The study examined 1 million genetic variants from across Mexico, obtained from people belonging to 20 indigenous groups as well as 11 mestizo populations. The team found that the indigenous populations are surprisingly diverse. Two groups from the far north and south of the country, for instance — the Seri and Lacandon, respectively — are more genetically different from each other according to one measurement of genetic divergence than are Europeans and Chinese people.

The authors say that the native groups that are most genetically distinct have maintained their unique genetic attributes in part because their modern-day populations trace their ancestry back to relatively small founder groups. These founder groups originally contained less genetic diversity than did other groups whose ancestors came from large civilizations, such as the Maya, and have therefore become more genetically isolated over time (see 'Mexican skeleton gives clue to American ancestry').

The genetic uniqueness of some native groups is “striking”, and only beginning to be understood, says geneticist Alexander Kim of Harvard Medical School in Boston. “This points to some pretty dramatic and long-standing processes of isolation, and suggests that sampling of additional native populations from Mexico, not to mention other countries in the Americas, could reveal an even richer panorama of variation,” Kim says.

Mix and match

The authors also report that the mixed-descent Mexicans in the study, although economically and socially distinct from native populations, are genetically quite similar to them. Mestizo people from particular regions of Mexico showed more genetic similarities to nearby indigenous groups than to distant ones.

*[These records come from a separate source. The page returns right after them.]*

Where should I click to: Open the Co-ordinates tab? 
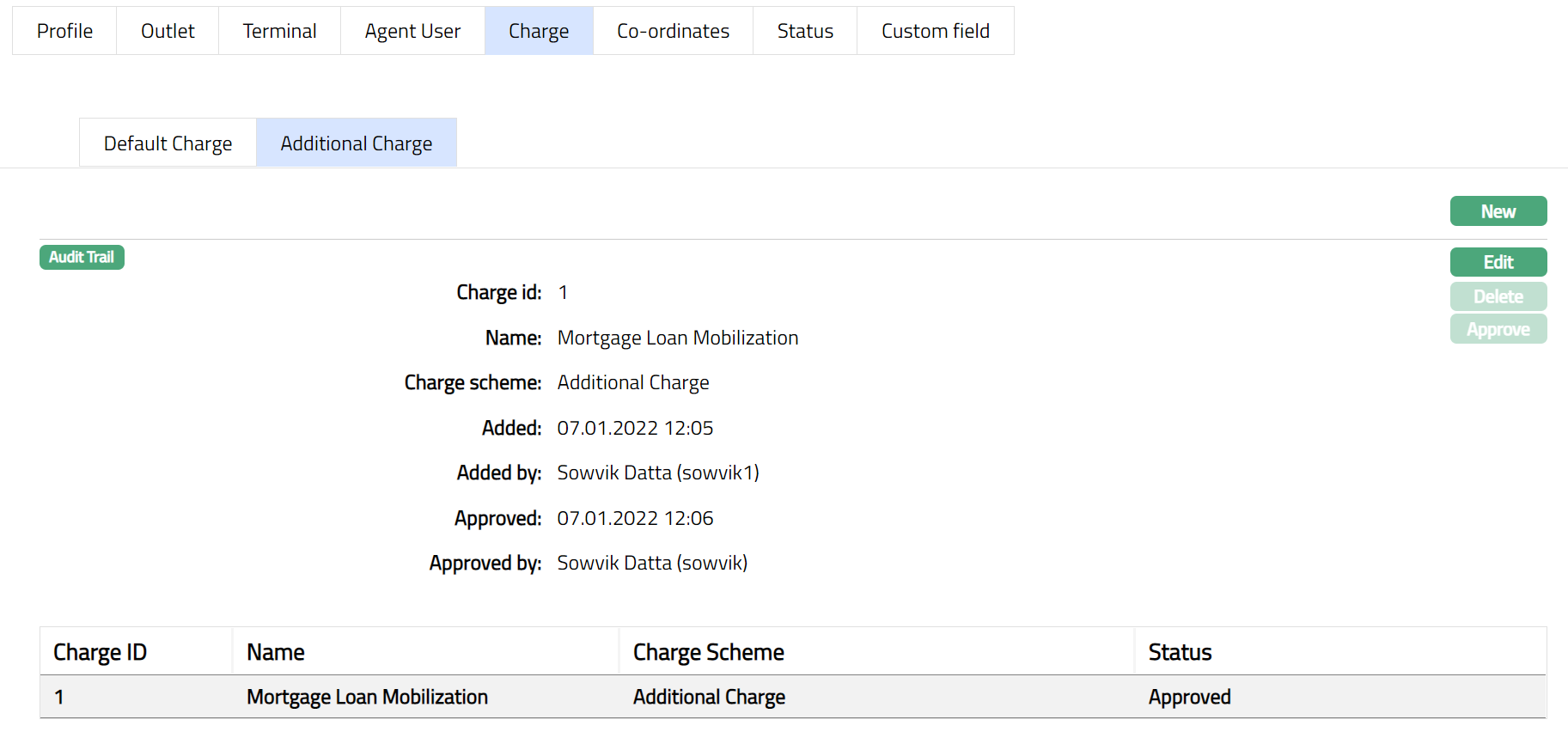tap(673, 31)
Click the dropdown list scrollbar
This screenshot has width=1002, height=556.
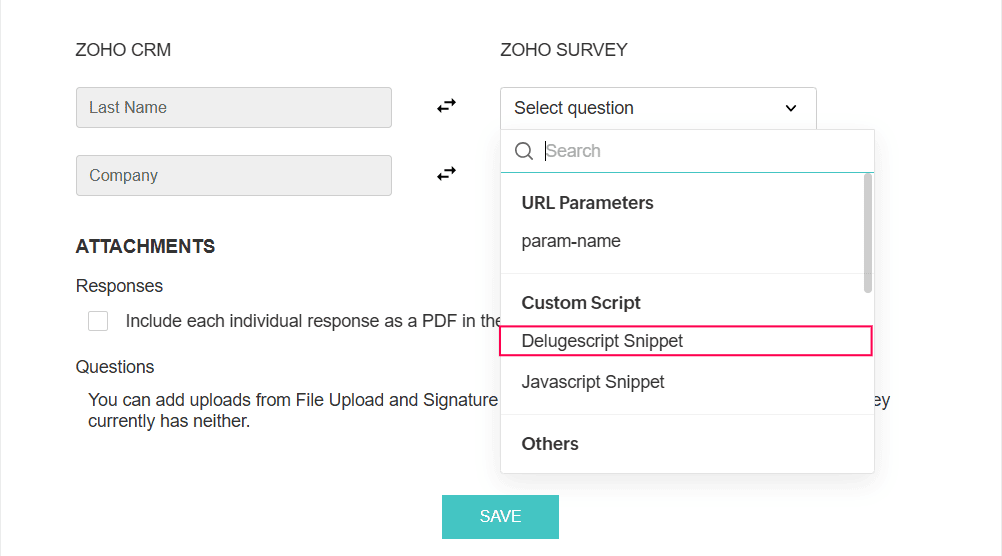pos(867,234)
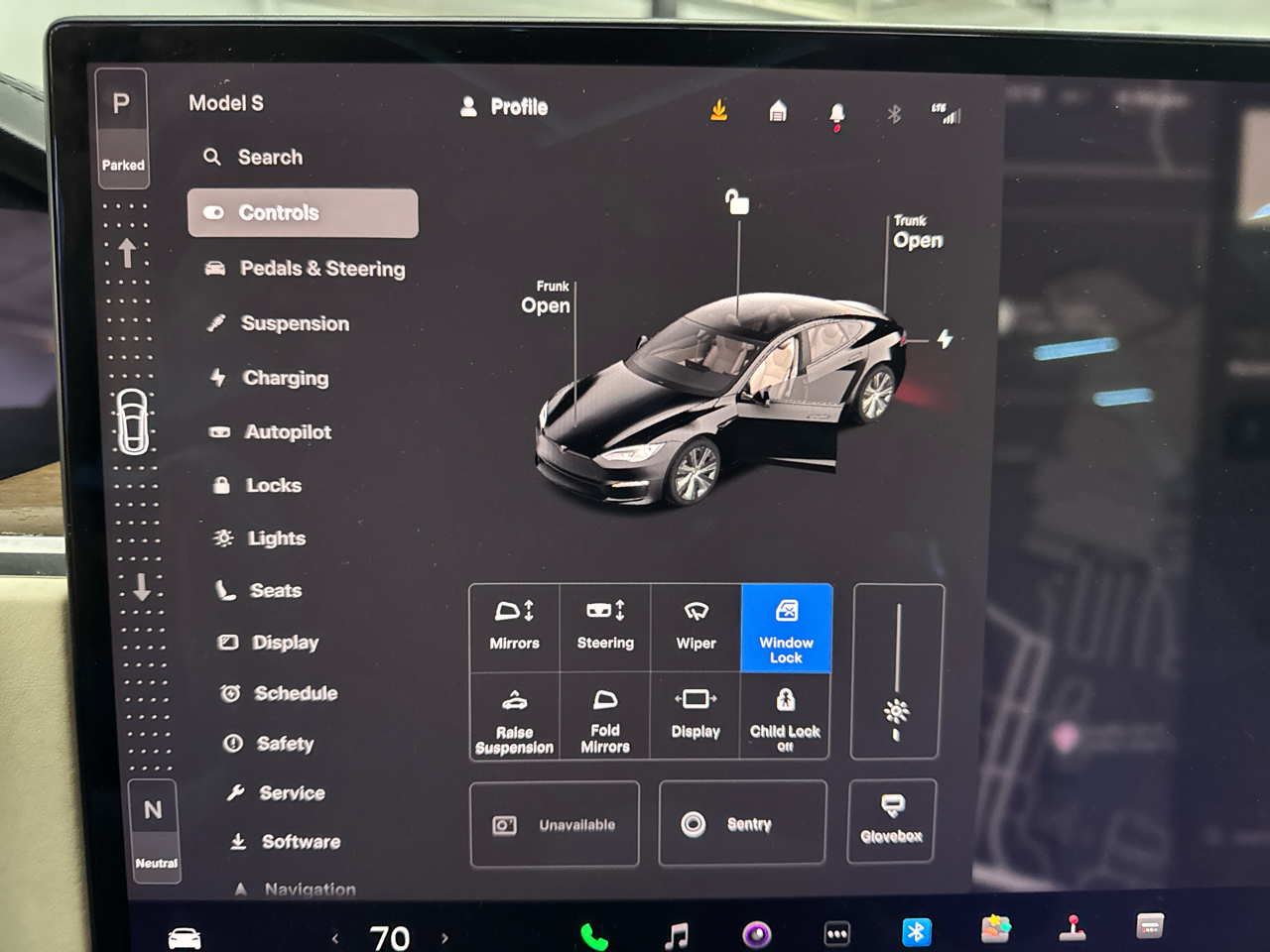Adjust the display brightness slider
1270x952 pixels.
(x=897, y=674)
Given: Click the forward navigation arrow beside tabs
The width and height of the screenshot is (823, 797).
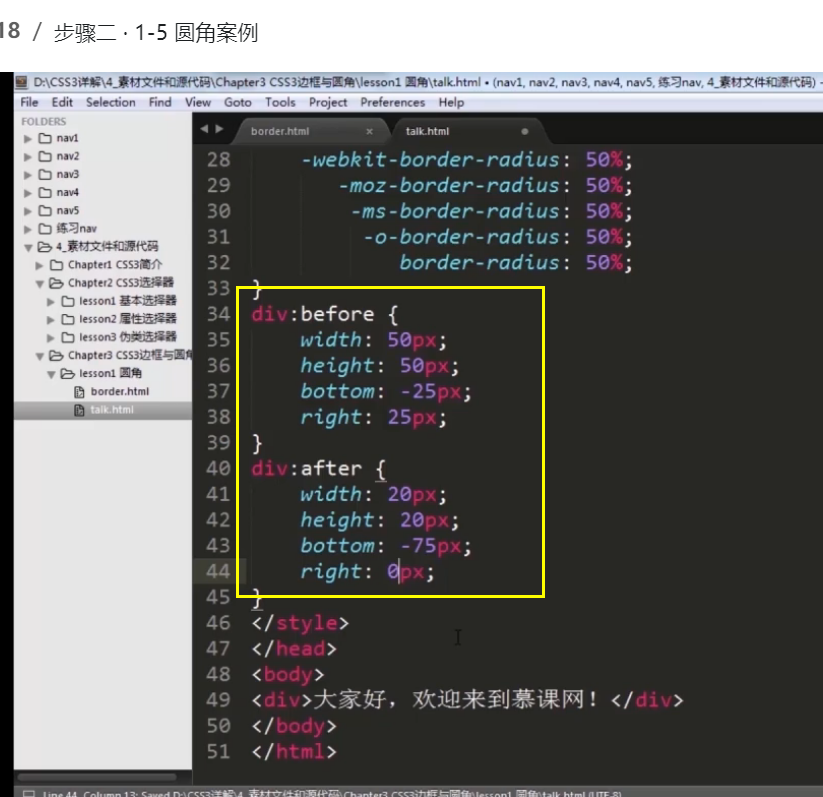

“We see that there is very little difference between a cosmopolitan person from the city of Oaxaca and a Zapotec from the highlands of Oaxaca, and I hope this breaks down those barriers,” Moreno-Estrada says. “This separation in social terms that we have been accepting for years doesn’t have a biological basis.”

The underlying contributions of indigenous genes to the overall Mexican gene pool also have medical implications. The researchers found that the degree of western or eastern native ancestry present in a Mexican-American’s genome could change one measurement of his or her baseline lung function by as much as 7.3% — giving a difference equivalent to ageing by 10 or 11 years. That could affect the way that doctors diagnose lung disease, the researchers contend.

According to Stanford geneticist Carlos Bustamante, a senior author of the paper, the overall findings underscore the importance of studying Native American populations in detail. “This speaks to the richness of these populations, and our ability to celebrate both the genetic and anthropologic data that speak to the uniqueness of these groups,” he says.